P is also for Perennials, plants that come back every year without planting. Unfortunately, A is for Annuals like corn, milo and soybeans--plants that must be re-planted every year. Growing annuals means there's always a Farmer buying seeds. See "P is for profit."

Q is for Quick As A New York Minute, and that's how fast things change.

R is for crops genetically altered to resist an -icide that kills all weeds but doesn't hurt Farmers or Land. Believe that?

S is for Shareholders in big corporations. They can make changes by getting together and demanding that management think about the longterm impact of what they're doing.

T is for Tax dollars paid to multinational corporations that export food. One in three acres goes for export. Think that Export Enhancement Program money goes to farmers? See "P is for profit."

U is for the University Ag Departments. Who pays for the one in your state? T is for taxes? Better check those figures again!

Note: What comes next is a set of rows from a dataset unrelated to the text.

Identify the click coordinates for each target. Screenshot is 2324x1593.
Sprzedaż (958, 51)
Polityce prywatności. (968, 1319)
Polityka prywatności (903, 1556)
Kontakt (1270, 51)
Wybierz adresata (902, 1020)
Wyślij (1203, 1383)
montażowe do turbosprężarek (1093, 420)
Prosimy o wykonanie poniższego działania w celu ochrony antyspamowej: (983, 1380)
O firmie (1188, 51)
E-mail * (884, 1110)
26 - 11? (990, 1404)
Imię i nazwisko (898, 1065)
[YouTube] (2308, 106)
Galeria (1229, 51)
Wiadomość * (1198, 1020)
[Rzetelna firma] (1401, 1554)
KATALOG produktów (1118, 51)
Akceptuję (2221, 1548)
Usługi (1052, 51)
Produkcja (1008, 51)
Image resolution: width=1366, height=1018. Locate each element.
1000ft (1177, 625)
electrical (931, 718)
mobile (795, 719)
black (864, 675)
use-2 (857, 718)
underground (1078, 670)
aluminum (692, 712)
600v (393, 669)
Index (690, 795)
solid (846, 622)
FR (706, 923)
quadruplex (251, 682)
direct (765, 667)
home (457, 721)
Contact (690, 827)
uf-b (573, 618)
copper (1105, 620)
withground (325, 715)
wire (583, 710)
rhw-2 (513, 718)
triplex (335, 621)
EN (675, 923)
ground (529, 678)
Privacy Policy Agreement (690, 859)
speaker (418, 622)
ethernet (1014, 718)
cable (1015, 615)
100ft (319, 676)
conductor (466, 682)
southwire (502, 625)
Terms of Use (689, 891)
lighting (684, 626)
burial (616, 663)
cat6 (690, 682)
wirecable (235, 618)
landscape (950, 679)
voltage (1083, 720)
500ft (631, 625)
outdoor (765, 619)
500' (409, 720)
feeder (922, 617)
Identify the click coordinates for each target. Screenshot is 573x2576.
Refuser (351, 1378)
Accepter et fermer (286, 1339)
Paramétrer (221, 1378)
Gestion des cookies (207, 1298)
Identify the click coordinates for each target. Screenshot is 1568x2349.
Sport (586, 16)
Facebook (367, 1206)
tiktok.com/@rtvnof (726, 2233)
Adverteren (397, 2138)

V is for Vegetarians, that Virtuous clan who do not participate in the meat-based diet. Trouble is, most grocery store veggies are raised on land that's too depleted to function without massive doses of chemicals and trucked to the store from miles away, losing the bit of nutrition it manages to store.

W is for Who and Where are the Farmers of yore? Better find one, Quick, and thank him for sticking around.

X is for X-change your grocery store habits for a new way of shopping with a local farmer who works for you and not a corporation.

Y is for You. Feeling good about what your family eats.

Z is for "Zat's the truth, folks, as best as I can tell it."

Margot Ford McMillen farms and teaches English at a college in Fulton, Mo.